**EXERCISE DETAILS:** Though the records contain pictures, copy none of them; repeat exactly the lines from the one with "Task: Click the" to the end.

**INPUT DATA:**
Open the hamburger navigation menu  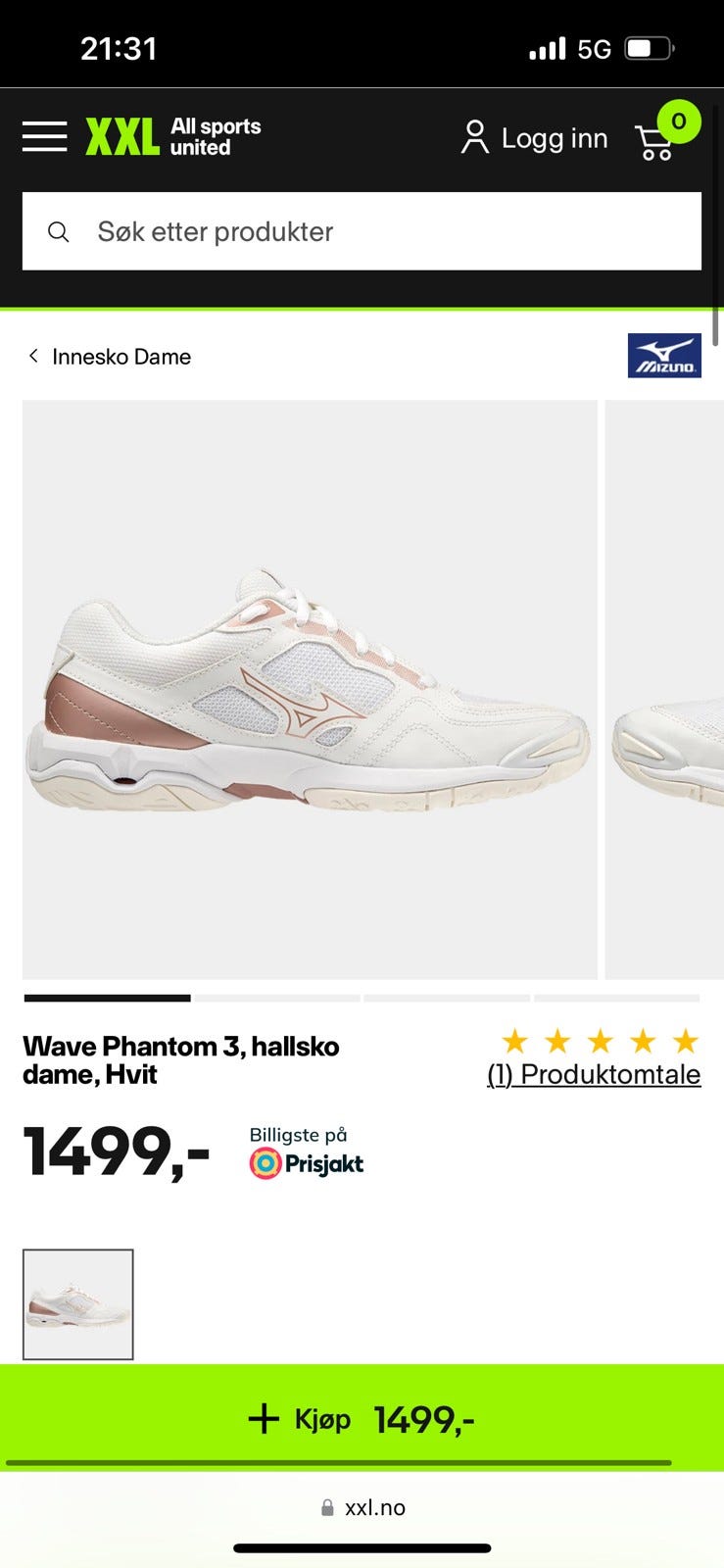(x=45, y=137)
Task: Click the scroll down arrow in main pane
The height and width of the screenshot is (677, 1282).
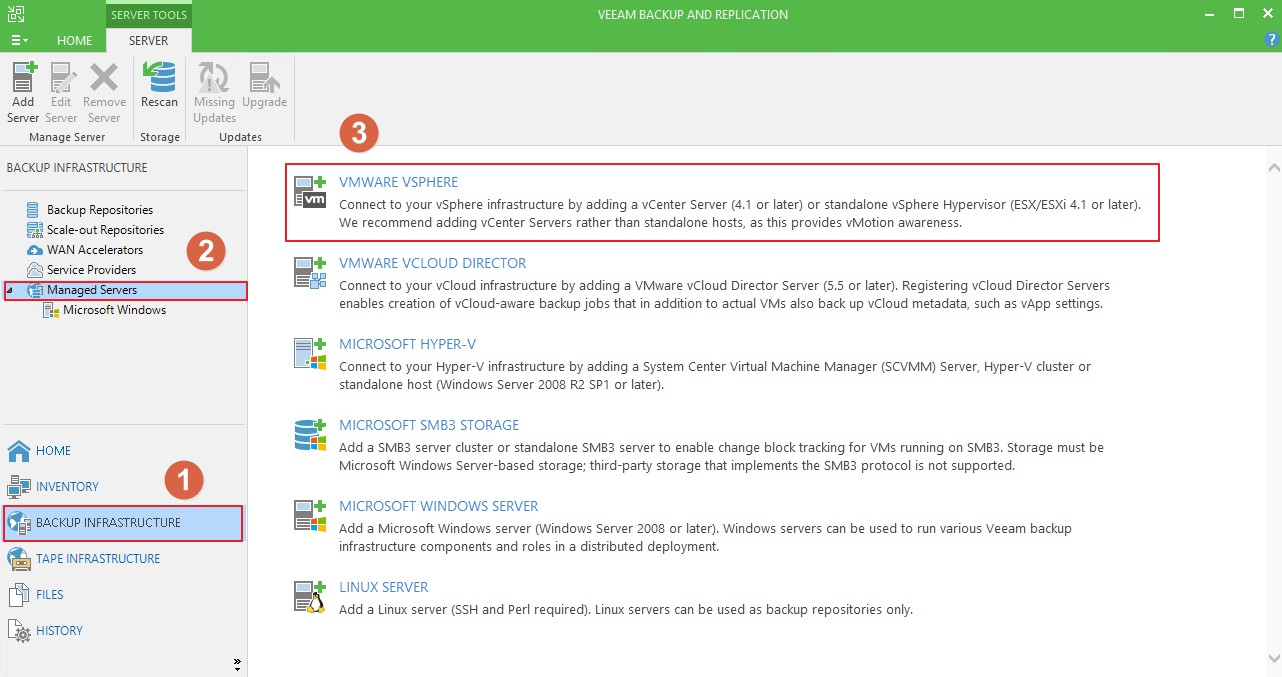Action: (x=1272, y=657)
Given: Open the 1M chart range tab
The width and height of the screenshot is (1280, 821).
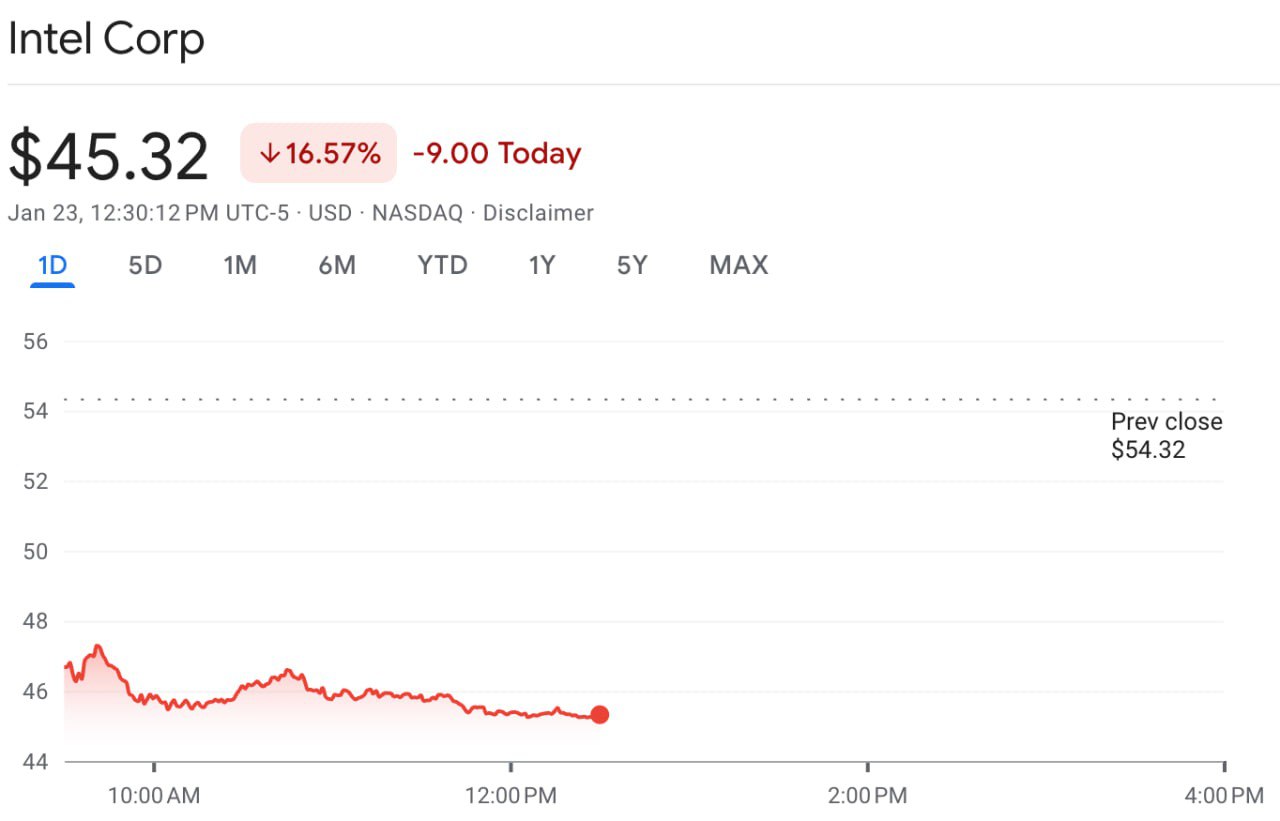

**EXERCISE OUTPUT:**
Task: Click the scroll down arrow in main pane
The height and width of the screenshot is (677, 1282).
Action: (x=1272, y=657)
Given: Open the 1M chart range tab
The width and height of the screenshot is (1280, 821).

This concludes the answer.